REQUIRED WORK:
Copy every record below, exactly as written.

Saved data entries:
*** Begin section ***

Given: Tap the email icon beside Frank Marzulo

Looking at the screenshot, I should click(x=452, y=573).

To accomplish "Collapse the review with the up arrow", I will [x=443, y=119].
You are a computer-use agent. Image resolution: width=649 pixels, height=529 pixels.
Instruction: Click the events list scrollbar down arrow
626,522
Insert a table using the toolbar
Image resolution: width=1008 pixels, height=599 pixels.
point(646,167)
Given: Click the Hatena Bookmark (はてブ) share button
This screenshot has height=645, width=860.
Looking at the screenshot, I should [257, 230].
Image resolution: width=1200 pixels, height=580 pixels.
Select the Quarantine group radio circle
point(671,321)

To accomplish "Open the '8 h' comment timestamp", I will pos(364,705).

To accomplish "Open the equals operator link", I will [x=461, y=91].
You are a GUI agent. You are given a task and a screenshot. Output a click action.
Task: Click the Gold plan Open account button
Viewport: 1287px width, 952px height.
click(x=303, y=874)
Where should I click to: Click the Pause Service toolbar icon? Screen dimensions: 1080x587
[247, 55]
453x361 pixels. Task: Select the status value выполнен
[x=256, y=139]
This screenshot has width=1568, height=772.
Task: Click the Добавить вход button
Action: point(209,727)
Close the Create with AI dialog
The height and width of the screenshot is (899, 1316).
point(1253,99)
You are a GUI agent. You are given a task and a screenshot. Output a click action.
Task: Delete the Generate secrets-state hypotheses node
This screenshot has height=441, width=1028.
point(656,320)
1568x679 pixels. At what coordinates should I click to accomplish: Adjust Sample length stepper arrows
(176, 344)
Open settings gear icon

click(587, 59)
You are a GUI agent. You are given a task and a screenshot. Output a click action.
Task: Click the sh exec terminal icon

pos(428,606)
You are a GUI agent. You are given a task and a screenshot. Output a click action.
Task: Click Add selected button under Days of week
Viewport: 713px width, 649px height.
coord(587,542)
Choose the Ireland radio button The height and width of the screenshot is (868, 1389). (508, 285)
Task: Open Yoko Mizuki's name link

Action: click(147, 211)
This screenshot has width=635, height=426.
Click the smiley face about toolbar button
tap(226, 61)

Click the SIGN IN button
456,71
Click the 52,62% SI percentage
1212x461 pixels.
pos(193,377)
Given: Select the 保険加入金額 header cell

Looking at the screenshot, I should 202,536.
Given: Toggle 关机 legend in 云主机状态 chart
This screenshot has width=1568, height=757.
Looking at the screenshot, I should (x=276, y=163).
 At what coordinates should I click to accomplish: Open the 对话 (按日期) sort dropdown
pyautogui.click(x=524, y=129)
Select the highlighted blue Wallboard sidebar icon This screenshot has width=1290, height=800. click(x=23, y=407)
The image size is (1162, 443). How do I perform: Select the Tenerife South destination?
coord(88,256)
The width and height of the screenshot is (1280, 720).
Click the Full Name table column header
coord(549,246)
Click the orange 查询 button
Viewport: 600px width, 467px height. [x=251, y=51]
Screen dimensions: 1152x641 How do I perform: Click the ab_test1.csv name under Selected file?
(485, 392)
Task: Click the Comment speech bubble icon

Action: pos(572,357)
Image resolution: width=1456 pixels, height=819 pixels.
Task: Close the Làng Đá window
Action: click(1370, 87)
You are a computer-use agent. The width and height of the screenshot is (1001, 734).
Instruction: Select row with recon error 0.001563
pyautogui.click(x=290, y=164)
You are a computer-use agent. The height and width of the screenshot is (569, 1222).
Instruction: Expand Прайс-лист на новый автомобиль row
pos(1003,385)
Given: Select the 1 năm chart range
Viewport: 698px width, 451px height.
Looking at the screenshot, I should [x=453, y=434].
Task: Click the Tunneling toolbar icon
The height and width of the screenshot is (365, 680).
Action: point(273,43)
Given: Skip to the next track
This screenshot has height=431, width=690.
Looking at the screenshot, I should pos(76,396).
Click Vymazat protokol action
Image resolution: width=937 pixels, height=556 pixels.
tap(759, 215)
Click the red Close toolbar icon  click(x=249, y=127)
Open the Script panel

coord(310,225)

*** End section ***

OUTPUT FOR THIS TASK:
Given: Tap the email icon beside Frank Marzulo

Looking at the screenshot, I should click(x=452, y=573).

To accomplish "Collapse the review with the up arrow", I will [x=443, y=119].
You are a computer-use agent. Image resolution: width=649 pixels, height=529 pixels.
Instruction: Click the events list scrollbar down arrow
626,522
Insert a table using the toolbar
Image resolution: width=1008 pixels, height=599 pixels.
point(646,167)
Given: Click the Hatena Bookmark (はてブ) share button
This screenshot has height=645, width=860.
Looking at the screenshot, I should [257, 230].
Image resolution: width=1200 pixels, height=580 pixels.
Select the Quarantine group radio circle
point(671,321)

To accomplish "Open the '8 h' comment timestamp", I will pos(364,705).

To accomplish "Open the equals operator link", I will [x=461, y=91].
You are a GUI agent. You are given a task and a screenshot. Output a click action.
Task: Click the Gold plan Open account button
Viewport: 1287px width, 952px height.
click(x=303, y=874)
Where should I click to: Click the Pause Service toolbar icon? Screen dimensions: 1080x587
[247, 55]
453x361 pixels. Task: Select the status value выполнен
[x=256, y=139]
This screenshot has width=1568, height=772.
Task: Click the Добавить вход button
Action: point(209,727)
Close the Create with AI dialog
The height and width of the screenshot is (899, 1316).
point(1253,99)
You are a GUI agent. You are given a task and a screenshot. Output a click action.
Task: Delete the Generate secrets-state hypotheses node
This screenshot has height=441, width=1028.
point(656,320)
1568x679 pixels. At what coordinates should I click to accomplish: Adjust Sample length stepper arrows
(176, 344)
Open settings gear icon

click(587, 59)
You are a GUI agent. You are given a task and a screenshot. Output a click action.
Task: Click the sh exec terminal icon

pos(428,606)
You are a GUI agent. You are given a task and a screenshot. Output a click action.
Task: Click Add selected button under Days of week
Viewport: 713px width, 649px height.
coord(587,542)
Choose the Ireland radio button The height and width of the screenshot is (868, 1389). (508, 285)
Task: Open Yoko Mizuki's name link

Action: click(147, 211)
This screenshot has width=635, height=426.
Click the smiley face about toolbar button
tap(226, 61)

Click the SIGN IN button
456,71
Click the 52,62% SI percentage
1212x461 pixels.
pos(193,377)
Given: Select the 保険加入金額 header cell

Looking at the screenshot, I should 202,536.
Given: Toggle 关机 legend in 云主机状态 chart
This screenshot has width=1568, height=757.
Looking at the screenshot, I should (x=276, y=163).
 At what coordinates should I click to accomplish: Open the 对话 (按日期) sort dropdown
pyautogui.click(x=524, y=129)
Select the highlighted blue Wallboard sidebar icon This screenshot has width=1290, height=800. click(x=23, y=407)
The image size is (1162, 443). How do I perform: Select the Tenerife South destination?
coord(88,256)
The width and height of the screenshot is (1280, 720).
Click the Full Name table column header
coord(549,246)
Click the orange 查询 button
Viewport: 600px width, 467px height. [x=251, y=51]
Screen dimensions: 1152x641 How do I perform: Click the ab_test1.csv name under Selected file?
(485, 392)
Task: Click the Comment speech bubble icon

Action: pos(572,357)
Image resolution: width=1456 pixels, height=819 pixels.
Task: Close the Làng Đá window
Action: click(1370, 87)
You are a computer-use agent. The width and height of the screenshot is (1001, 734).
Instruction: Select row with recon error 0.001563
pyautogui.click(x=290, y=164)
You are a computer-use agent. The height and width of the screenshot is (569, 1222).
Instruction: Expand Прайс-лист на новый автомобиль row
pos(1003,385)
Given: Select the 1 năm chart range
Viewport: 698px width, 451px height.
Looking at the screenshot, I should [x=453, y=434].
Task: Click the Tunneling toolbar icon
The height and width of the screenshot is (365, 680).
Action: point(273,43)
Given: Skip to the next track
This screenshot has height=431, width=690.
Looking at the screenshot, I should pos(76,396).
Click Vymazat protokol action
Image resolution: width=937 pixels, height=556 pixels.
tap(759, 215)
Click the red Close toolbar icon  click(x=249, y=127)
Open the Script panel

coord(310,225)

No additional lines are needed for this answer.